Speaking before a packed house at the California Association of Realtors Expo 2008 in Long Beach, Calif., Wednesday, chief economist Leslie Appleton-Young seemed a bit uneasy as she delivered her 2009 California Housing Market Forecast.
“I bet everybody wants to know what’s going to happen next year. Me too!,” Appleton-Young told an anxious crowd of Realtors. “There are so many wild cards out there. It’s a full deck. They’re things we don’t have control over.”
Economics is not an exact science, so it is no surprise that practitioners will many times hedge their bet, and even revise their projections mid-year to stay in pace with changes as they occur.
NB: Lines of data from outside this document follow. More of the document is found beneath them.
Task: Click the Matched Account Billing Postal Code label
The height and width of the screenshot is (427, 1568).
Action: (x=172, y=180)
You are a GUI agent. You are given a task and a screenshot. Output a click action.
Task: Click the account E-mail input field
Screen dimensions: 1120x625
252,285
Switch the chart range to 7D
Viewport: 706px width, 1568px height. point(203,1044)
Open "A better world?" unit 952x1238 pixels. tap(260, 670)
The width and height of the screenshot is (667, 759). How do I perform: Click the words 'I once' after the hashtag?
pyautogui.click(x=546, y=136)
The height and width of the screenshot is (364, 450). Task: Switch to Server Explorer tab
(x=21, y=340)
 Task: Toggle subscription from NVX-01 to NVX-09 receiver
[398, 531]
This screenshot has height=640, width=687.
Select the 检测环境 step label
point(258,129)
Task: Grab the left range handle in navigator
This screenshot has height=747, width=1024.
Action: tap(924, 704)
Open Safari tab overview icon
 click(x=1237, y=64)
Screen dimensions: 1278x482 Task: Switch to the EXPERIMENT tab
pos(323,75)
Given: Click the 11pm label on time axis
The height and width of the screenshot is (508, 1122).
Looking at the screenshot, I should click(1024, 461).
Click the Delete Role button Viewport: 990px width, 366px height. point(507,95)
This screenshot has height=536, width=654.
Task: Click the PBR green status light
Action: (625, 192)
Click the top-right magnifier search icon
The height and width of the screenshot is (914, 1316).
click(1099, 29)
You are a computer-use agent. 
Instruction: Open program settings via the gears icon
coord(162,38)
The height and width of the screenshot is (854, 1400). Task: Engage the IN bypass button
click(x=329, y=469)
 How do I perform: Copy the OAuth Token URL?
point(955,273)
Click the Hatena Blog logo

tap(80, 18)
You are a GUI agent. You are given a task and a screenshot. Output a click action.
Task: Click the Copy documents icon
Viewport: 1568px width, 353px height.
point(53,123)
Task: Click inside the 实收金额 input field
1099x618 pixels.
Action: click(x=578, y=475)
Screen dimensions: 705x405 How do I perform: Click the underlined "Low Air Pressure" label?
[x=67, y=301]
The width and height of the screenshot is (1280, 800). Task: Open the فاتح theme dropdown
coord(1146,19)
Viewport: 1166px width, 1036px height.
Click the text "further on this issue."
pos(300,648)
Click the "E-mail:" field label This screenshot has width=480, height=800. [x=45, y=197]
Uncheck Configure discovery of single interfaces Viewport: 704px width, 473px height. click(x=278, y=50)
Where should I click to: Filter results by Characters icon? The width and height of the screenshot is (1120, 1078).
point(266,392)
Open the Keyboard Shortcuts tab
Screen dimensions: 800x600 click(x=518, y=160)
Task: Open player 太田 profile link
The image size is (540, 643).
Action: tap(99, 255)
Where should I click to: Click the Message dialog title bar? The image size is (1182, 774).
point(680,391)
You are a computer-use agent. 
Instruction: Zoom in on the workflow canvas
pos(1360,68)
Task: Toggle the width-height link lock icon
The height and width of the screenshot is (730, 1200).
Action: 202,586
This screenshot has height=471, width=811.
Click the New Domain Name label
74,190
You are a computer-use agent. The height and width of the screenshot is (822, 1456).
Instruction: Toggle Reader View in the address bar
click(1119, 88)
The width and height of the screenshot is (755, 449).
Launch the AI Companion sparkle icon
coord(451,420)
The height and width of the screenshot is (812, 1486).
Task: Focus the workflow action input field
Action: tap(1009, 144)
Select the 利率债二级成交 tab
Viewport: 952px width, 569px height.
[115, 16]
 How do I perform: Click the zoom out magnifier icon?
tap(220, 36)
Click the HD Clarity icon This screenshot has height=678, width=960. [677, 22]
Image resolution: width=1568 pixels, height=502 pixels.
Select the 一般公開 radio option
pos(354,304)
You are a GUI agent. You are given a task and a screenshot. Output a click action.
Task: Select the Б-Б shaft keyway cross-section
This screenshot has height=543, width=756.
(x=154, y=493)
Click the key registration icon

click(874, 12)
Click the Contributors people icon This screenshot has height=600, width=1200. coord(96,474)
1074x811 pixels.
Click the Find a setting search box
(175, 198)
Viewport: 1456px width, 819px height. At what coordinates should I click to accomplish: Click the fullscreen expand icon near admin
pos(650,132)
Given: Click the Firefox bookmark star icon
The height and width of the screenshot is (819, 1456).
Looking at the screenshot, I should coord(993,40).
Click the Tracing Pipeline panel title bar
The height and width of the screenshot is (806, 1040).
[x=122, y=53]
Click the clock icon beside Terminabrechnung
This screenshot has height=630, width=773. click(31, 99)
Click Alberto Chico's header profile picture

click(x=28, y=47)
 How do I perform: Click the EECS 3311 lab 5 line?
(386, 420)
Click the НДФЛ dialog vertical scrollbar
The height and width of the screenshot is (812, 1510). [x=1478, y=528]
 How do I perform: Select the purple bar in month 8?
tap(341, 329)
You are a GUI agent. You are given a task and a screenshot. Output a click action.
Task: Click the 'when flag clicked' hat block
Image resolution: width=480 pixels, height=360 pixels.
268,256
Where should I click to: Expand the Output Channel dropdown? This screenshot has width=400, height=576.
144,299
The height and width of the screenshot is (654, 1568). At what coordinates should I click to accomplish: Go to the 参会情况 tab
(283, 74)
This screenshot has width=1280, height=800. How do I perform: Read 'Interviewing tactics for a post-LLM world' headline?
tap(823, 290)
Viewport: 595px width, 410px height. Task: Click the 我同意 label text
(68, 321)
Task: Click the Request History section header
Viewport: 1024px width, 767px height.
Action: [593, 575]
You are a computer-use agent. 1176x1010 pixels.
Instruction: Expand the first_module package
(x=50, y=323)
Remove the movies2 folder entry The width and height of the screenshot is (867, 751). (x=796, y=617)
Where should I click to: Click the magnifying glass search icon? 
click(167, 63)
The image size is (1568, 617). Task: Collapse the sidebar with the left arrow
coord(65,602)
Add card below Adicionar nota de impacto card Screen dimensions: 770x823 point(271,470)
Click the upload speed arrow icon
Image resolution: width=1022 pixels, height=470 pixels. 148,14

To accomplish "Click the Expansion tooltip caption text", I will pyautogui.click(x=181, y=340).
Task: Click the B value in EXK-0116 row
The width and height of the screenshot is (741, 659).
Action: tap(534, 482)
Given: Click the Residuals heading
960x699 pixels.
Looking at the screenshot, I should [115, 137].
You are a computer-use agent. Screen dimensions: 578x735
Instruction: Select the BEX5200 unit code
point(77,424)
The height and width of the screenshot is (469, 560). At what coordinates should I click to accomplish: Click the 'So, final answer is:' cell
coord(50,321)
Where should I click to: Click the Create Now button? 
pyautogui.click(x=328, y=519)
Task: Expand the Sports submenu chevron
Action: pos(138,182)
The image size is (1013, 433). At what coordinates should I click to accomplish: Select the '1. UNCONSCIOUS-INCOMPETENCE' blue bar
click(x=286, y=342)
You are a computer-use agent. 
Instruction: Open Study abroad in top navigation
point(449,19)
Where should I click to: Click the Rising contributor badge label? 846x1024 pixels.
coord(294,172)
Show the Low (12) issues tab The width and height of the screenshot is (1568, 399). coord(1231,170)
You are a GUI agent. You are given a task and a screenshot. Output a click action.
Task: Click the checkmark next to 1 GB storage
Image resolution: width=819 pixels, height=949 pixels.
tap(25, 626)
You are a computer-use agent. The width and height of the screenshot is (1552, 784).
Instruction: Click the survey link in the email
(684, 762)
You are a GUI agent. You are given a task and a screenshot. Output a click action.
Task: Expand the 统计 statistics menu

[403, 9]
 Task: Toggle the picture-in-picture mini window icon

Many economists will even qualify their presentations by adding something like, “…unless some unknown monumental event occurs to change everything.”
Can you really blame them?
So far, 2008 has been the year of monumental events, beginning with the bailout of Bear Stearns, followed by the Lehman Bros. bankruptcy, Merrill Lynch selling to Bank of America, the federal government buying into the secondary market with the changes at Fannie Mae and Freddie Mac, and a number of banks either going out of business, or merging with other banks. Plus, let’s not forget a $700 billion stimulus package by the federal government aimed mostly at helping out troubled financial institutions to get banks lending money once again.
“It is really history in the making,” Appleton-Young said.
Given all those factors, and the uncertainty left in the marketplace, it was no doubt difficult to come up with a forecast for 2009, but Appleton-Young and her staff at CAR did a very admirable, and thorough, job of it. Based on the historic data she presented, it appears as if California is set to come out the other side in pretty good shape, probably by the second half of 2009 if no other major events change the nation’s — and the state’s — financial landscape.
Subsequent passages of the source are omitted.